Однако даже если бы такое опосредованное трансцендентное и лишилось своего эскорта – всех этих вводных конструкций вроде «ему приснилось» и «он представил», и тот же черт Карамазова стал виден другим участникам действия, – то и в данном случае вряд ли бы возникла угроза конвенции. Почему? Потому что трансцендентное, присутствующее в реалистических текстах, не так уж трансцендентно, как на первый взгляд кажется, и те метки условности, те невидимые кавычки, чью роль брали на себя вводные конструкции, оказываются намертво вшиты в него самого.

Черт не есть гипотеза чистого разума, занятого конструированием вероятностей. Черт есть ни много ни мало плод пережитого опыта – не повсеместного, да, но и не такого уж исключительного и, кстати, регулярно поверяемого практикой. Спросите у перенесшего белую горячку, что ему являлось в периоды помрачений: мохнатые хрюкающие сущности или звездолеты на фотонной тяге, – и по ответу сразу поймете, реалист перед вами или фантаст. (Тут, как и в любой шутке, есть рациональное зерно: если фантастике удастся прописать звездолеты в массовом сознании так же, как христианская мифология прописала в нем чертей, нельзя исключать, что и звездолеты обретут в мейнстриме свой законный угол.) Но столь сомнительной принадлежности к области пережитого недостаточно, чтобы трансцендентное получило долю в реалистическом повествовании. Избавляясь от «взрослого сопровождения», от прямого, если угодно, гнета опосредования, оно принимает на себя ничуть не менее жесткие обязательства. В чем заключаются эти обязательства? В абсолютном подчинении психологической задаче, стоящей перед героями, в ее обслуживании, причем таком деликатном, что ни на одну минуту само трансцендентное не должно оказаться на месте цели повествования.

Словом, реализм использует элемент небывальщины для форсирования психологической проблемы, между тем как фантастическое в фантастике само является источником проблемы для героя – фантаст интересуется человеком не более, чем архитектор сложением кариатиды, ровно постольку, поскольку человеческая реакция способна поддерживать и оттенять его фантастический замысел.

В 1924-1925 годах Михаил Булгаков пишет две повести, и в обеих реализуется практически одна и та же идея. Сформулируем ее предельно общо: катастрофический опыт по созданию нового социального типа.
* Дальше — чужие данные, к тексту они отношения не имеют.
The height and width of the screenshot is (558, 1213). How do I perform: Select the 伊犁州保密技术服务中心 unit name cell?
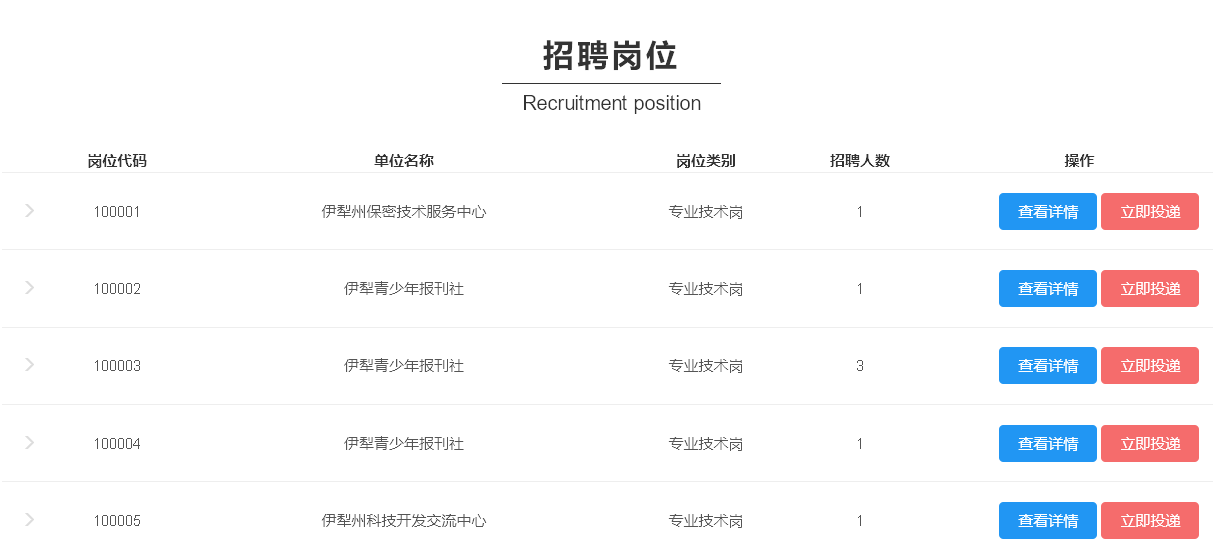click(404, 212)
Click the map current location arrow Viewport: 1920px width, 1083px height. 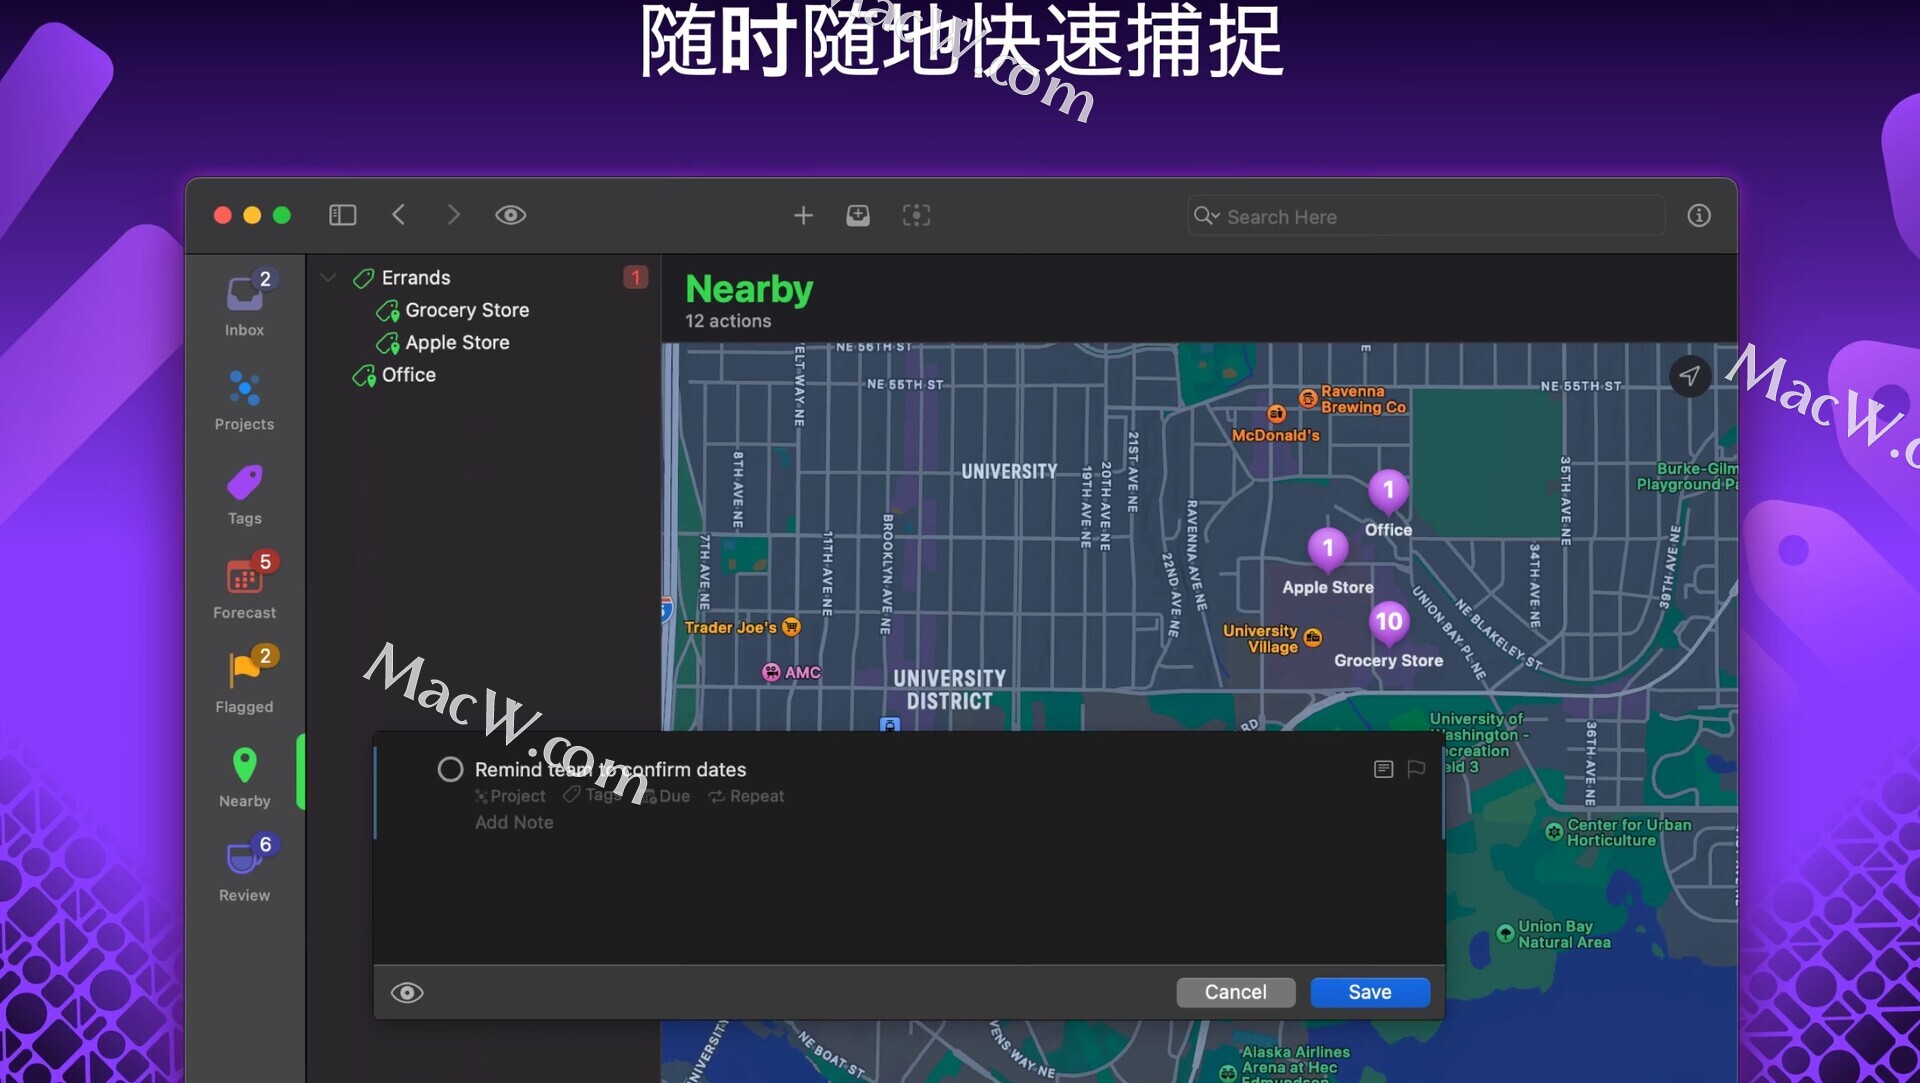[x=1690, y=376]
Чем, то есть, его не устроили «Роковые яйца», что он взялся за «Собачье сердце»? Да ровно тем, что отличает фантастическое повествование от реалистического. Главное содержание «Роковых яиц» составляют не психологические коллизии, а приключения «железа», то есть отвлеченной идеи. Тут, в сущности, не за кого переживать. В условиях, когда человеческое бытие сводится к представительской функции, проливать слезы над профессором Персиковым, хотя и принявшим страшную смерть, было бы не менее удивительно, чем болеть за персонажа из инструкции по сборке садового компостера. В «Собачьем сердце» герои уже не являются служебными иллюстрациями для версии франкенштейнского сюжета, но иллюстрируются им. Другой важный момент: несмотря на то, что процедурной стороне чудовищной метаморфозы тут уделено больше внимания, чем в «Роковых яйцах», техника Преображенского, в отличие от техники Персикова, условна и вариативна. Иначе говоря, сотворить то, что сотворил в своем показательном совхозе заведующий Рокк, оказалось возможно лишь благодаря магнифицирующему действию персиковского «луча жизни» и подмене куриных яиц змеиными. Наоборот, для создания Шарикова было совсем необязательно делать то, что сделал у себя в операционной профессор Преображенский, то есть гибридизировать «милейшего пса» и люмпена. Чтобы завести в квартире чудовище, вполне сгодились бы и другие, менее экстраординарные средства – например, как признается сам Преображенский, «любая баба».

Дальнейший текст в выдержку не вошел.